[Start PAGE TEXT]

Del and Dane Bryant offered insights into their lives as youngsters, teens, and, finally, young men who faced the decision of what to do with their own lives. Both at first worked in their parents publishing company, then tried their hand as songwriters and independent publishers before finally settling into their current occupations. Del is senior vice-president of performing rights, BMI. Dane works with the real estate firm of Lura Bainbridge & Associates in Nashville, with offices on Music Row.
Felice and Boudleaux moved to Nashville in 1950, when the two boys were just toddlers. They had attracted the attention of Fred Rose, of Acuff-Rose Publishing, with the help of MGM recording artist Rome Johnson. Rose had heard one of the Bryants compositions, “Country Boy,” and thought it just right for Little Jimmy Dickens. He was right; Dickens cut it in 1949 and soon it was in the top ten of Billboard’s charts.
Like today, a hit record didn’t mean a check in the mail tomorrow. So Boudleaux hit the road with a traveling ten show, which left him stranded in Green Bay, Wisconsin when it ran out of money. He and Felice started playing as a duo, and it wasn’t long before they were a popular act in the Green Bay area. The gigs helped them through the summer months, but they knew their trailer wouldn’t make it though the harsh northern winters, so they returned to Moultrie, Georgia, and the safety of family and friends, with whom Boudleaux could find work.

[End PAGE TEXT]
[Start DATASET EXCERPT]

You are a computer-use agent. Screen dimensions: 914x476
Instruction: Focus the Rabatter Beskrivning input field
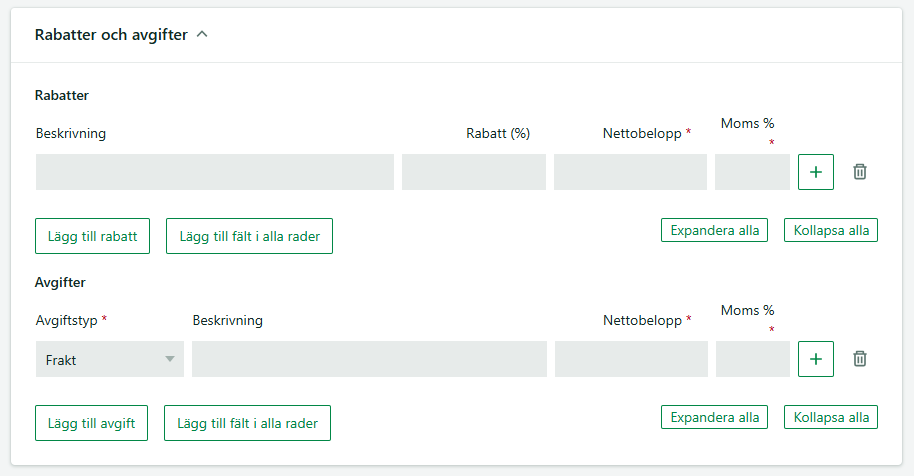(x=215, y=172)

[End DATASET EXCERPT]

● **TO BE DONE**:
1 – Copy out the passage about the Bryant family word for word, starting at the words "Del and Dane" and ending after the words "on Music Row.".
2 – Name every city that appears in the passage about the Bryant family.

● **COMPLETE ANSWERS**:
1 –
Del and Dane Bryant offered insights into their lives as youngsters, teens, and, finally, young men who faced the decision of what to do with their own lives. Both at first worked in their parents publishing company, then tried their hand as songwriters and independent publishers before finally settling into their current occupations. Del is senior vice-president of performing rights, BMI. Dane works with the real estate firm of Lura Bainbridge & Associates in Nashville, with offices on Music Row.

2 – Nashville; Green Bay, Wisconsin; Moultrie, Georgia